(TASK BRIEF):
Return the lines in the records below verbatim, from the line with "2159x1028 pixels. How" through the line with "Open the Windows Start menu", and leave out the pictures.

Target position records
#####
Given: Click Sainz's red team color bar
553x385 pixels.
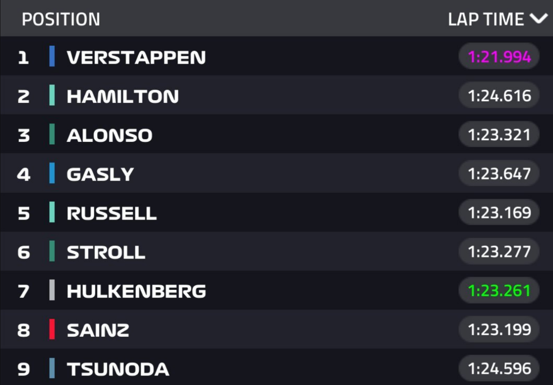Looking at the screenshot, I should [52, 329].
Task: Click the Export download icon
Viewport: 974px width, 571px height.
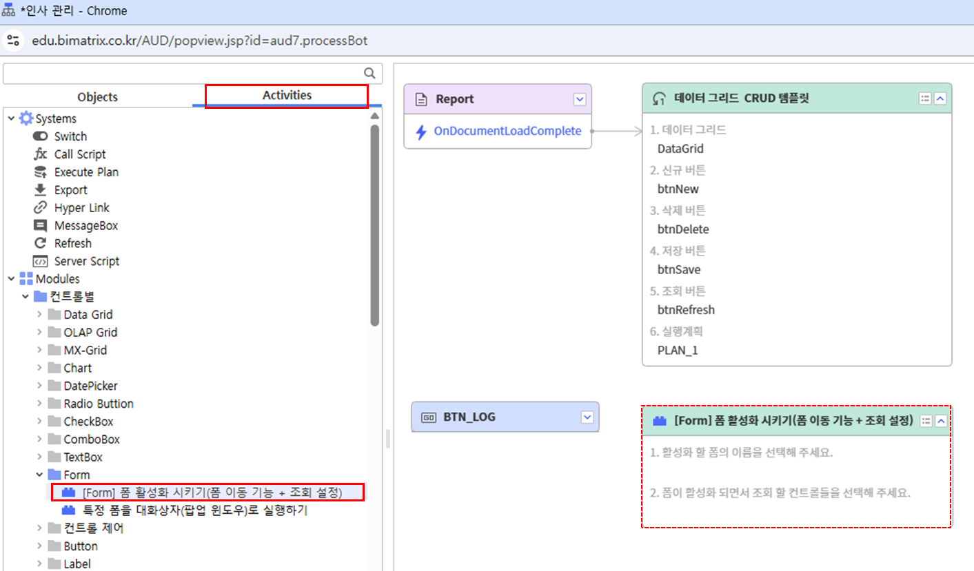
#####
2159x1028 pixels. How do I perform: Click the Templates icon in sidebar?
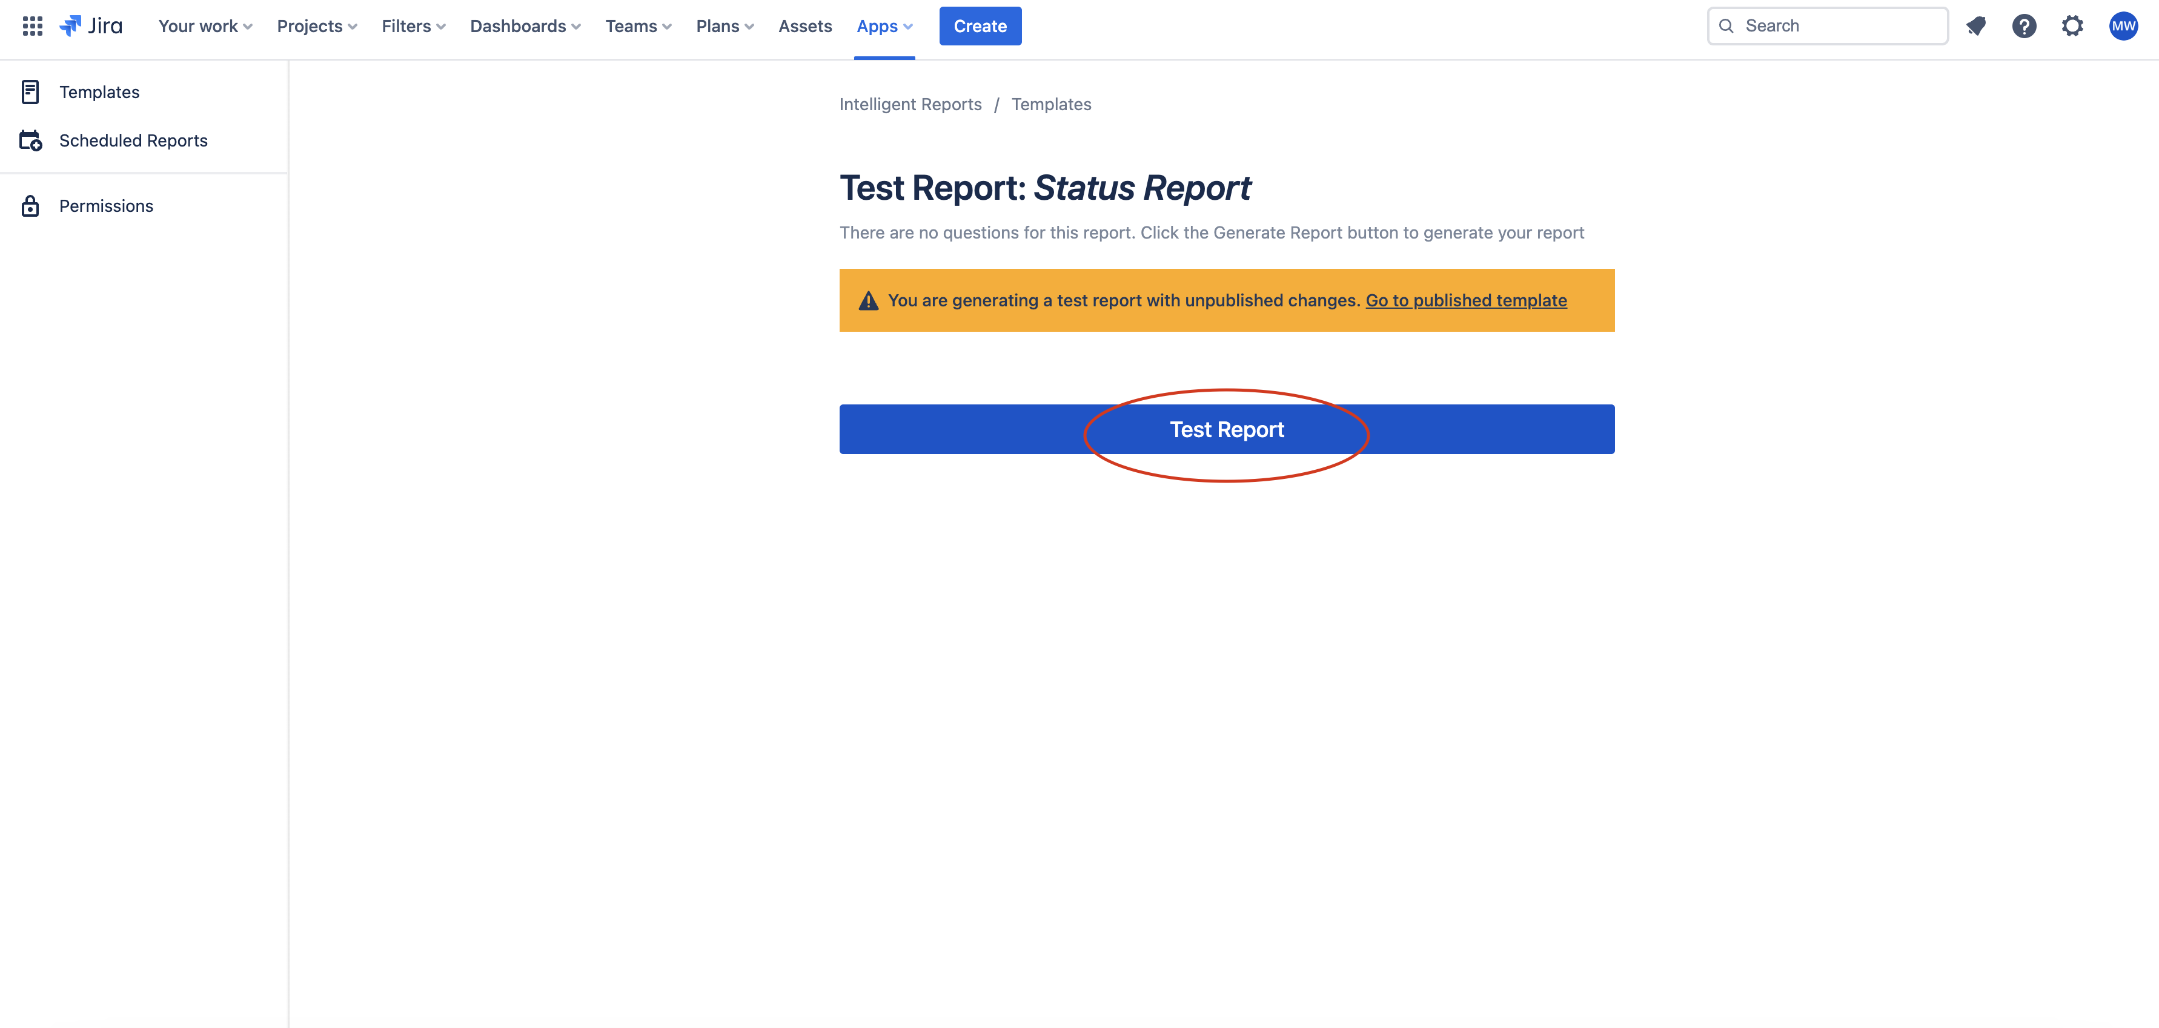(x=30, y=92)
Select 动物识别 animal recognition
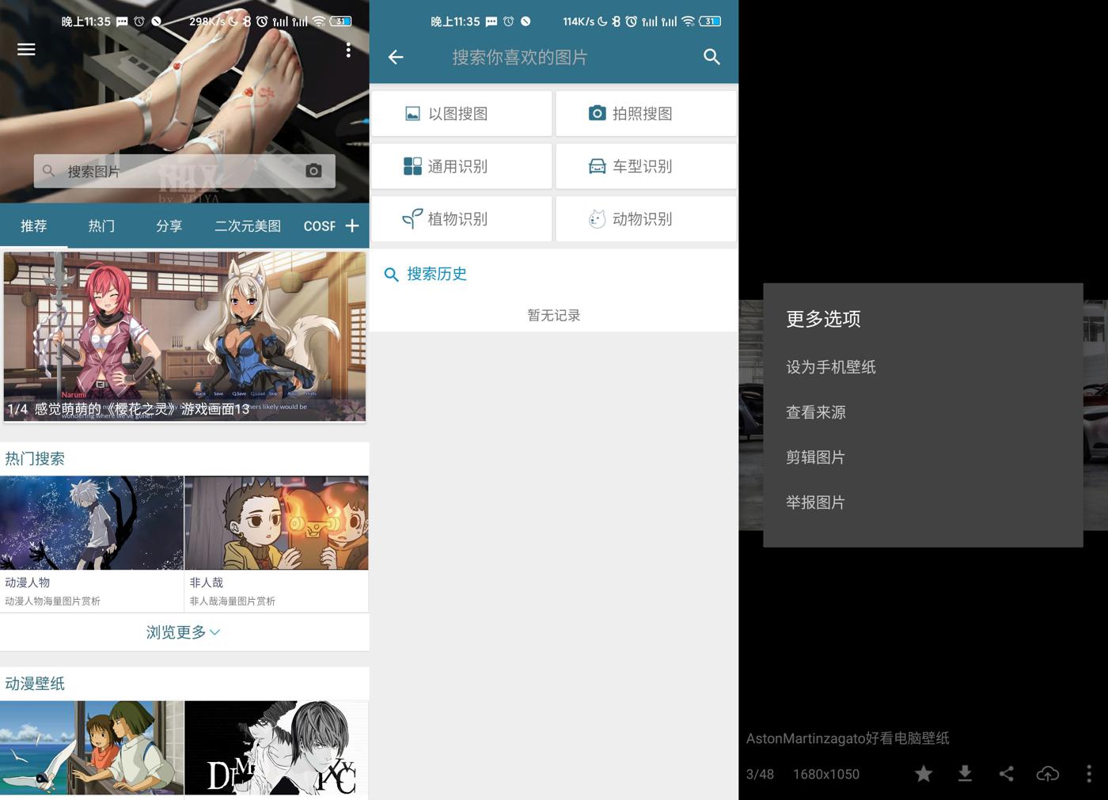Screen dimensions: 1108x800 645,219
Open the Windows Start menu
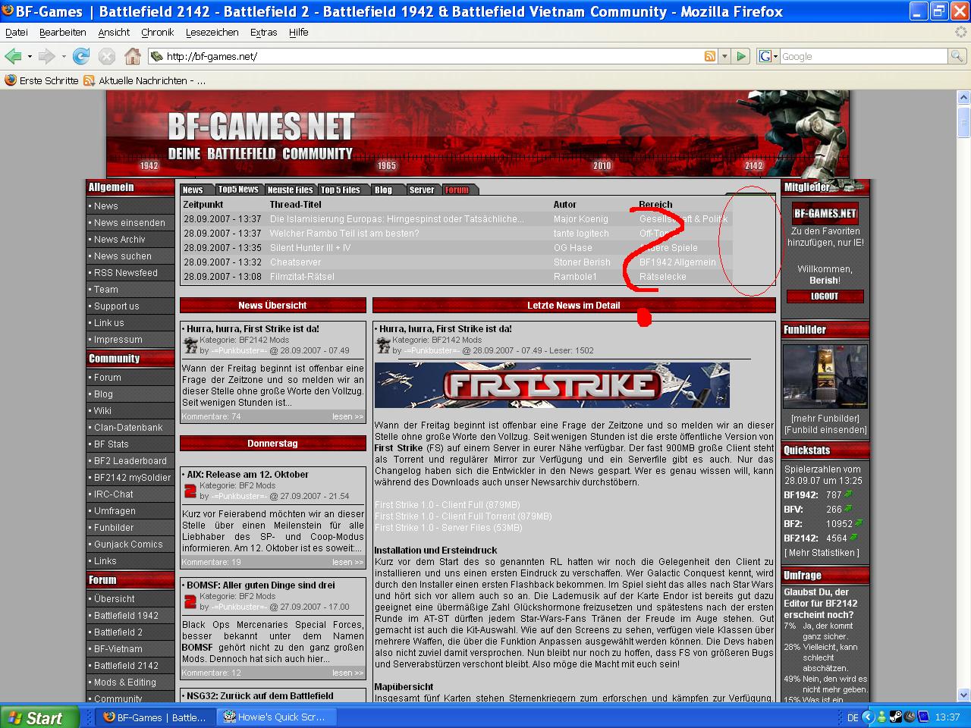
#####
(EXPECTED ANSWER):
2159x1028 pixels. How do I perform: Click the Templates icon in sidebar?
(x=30, y=92)
Select 动物识别 animal recognition
Screen dimensions: 1108x800 645,219
Open the Windows Start menu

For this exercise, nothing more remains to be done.